The Holocaust’s witnesses are dying off Soon no one will be left to speak out against those who deny the reality of the Nazi death camps,
By Colin BOSTOCK-SMITH
The First Post
December 13, 2006
It's disturbing to watch those madmen as they gather in Tehran, eager to deny that during the late 1930s and early 1940s there was a determined attempt to exterminate the entire Jewish race.
Those invited to Mahmoud Ahmadinejad's provocative two-day conference - Review of the Holocaust: Global Vision - include David Duke, a former imperial wizard of the Ku Klux Klan, and Michele Renouf, a London-based associate of the revisonist author David Irving, in jail in Vienna for Holocaust denial.
More disturbing is the realisation that the people who actually witnessed the death camps, (after the war, as well as the survivors themselves) who freed the skeletons, who bulldozed the corpses into pits... those people are now dying themselves.
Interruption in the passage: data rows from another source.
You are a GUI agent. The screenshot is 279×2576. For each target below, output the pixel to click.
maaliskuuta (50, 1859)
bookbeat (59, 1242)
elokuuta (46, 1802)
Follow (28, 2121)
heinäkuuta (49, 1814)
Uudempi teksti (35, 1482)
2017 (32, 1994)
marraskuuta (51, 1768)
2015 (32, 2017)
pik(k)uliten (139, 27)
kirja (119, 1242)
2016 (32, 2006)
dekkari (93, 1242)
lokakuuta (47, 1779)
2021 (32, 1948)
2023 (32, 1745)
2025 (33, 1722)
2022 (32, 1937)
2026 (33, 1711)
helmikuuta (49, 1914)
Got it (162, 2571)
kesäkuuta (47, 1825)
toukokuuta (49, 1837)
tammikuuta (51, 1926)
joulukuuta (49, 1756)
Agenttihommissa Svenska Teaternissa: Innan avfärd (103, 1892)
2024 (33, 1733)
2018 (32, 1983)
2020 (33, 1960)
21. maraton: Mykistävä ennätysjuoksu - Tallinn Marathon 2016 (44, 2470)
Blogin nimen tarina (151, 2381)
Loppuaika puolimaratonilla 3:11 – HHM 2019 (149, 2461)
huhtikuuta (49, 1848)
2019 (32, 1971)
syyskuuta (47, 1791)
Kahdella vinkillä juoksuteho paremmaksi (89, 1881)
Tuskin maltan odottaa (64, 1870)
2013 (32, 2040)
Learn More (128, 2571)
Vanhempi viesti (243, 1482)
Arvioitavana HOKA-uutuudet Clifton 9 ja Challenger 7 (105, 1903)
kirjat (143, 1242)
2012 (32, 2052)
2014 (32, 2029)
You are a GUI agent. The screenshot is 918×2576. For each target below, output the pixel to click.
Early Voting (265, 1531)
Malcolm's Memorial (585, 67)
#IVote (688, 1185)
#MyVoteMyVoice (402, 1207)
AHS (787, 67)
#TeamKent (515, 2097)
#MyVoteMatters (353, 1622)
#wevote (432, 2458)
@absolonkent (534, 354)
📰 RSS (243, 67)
Before too long, the only evidence that the Holocaust ever took place will be found in the
records. Then the Holocaust-deniers will come into their own; there will be no witnesses left to refute the claim, made by Duke and Irving and others like them, that it was all a lie.
My godmother, Nancy, was one such witness. She was a pretty and charismatic woman, and she was an ambulance driver in the first British army convoy to enter Belsen.
Before the war, Nancy was something of a free spirit. The youngest daughter of strict parents, she resisted the dual attractions of marriage and a proper career, and instead went on the stage. She was, apparently, not much good on it. But she had fun. Late nights. Loads of men. She was a bright young thing. She revelled in life. She sparkled.
When hostilities broke out, she joined up, she drove her ambulance, and in the spring of 1945 she drove it into Belsen.
That much I knew as a child. I wanted to know more. But Nancy wasn't telling.
With the end of hostilities, her life changed abruptly. She no longer wanted anything to do with the stage, with her former life. Instead she emigrated. She got on a boat for Kenya, married a tea farmer, and stayed there until her death.
Of course, she came home occasionally. 'On leave', as the Kenyan whites called it. And when she did, I pestered her to tell me more about Belsen. She always refused.
Then, in the early 1990s, she came back one last time. One evening, after a heavy and convivial dinner, and far too much burgundy, I asked her about it again. What was it like? How did she feel? Her answer sobered us all up at a stroke.
"The worst thing," she began, "the worst thing was the doctor's rounds. I would have to go round the huts with a doctor, looking at the people. And the doctor would indicate to me which ones to take out for treatment. In other words, which ones stood a chance of surviving. The others were beyond help. They simply had to be left where they were, to die."
‘I can never forget their eyes,’ said Nancy . ‘They were beyond help. They had to be left to die’
She didn't have to point out the grotesque irony of those selections - that people who had survived the Nazi selections for death were now being selected for life. Or not.
"The doctor knew that those who were left would die. I knew they would die. And they knew they would die. You could see it in their eyes. They crawled at our feet, begging to be taken out. But we couldn't take them all. We just couldn't."
She got up, the convivial evening lying in pieces at her feet. "It's their eyes," she told me coldly. "I can never forget their eyes."
Then she went up to bed. Days later she left England for the last time, returned to her farm in Kenya, and died a few months later after a short illness.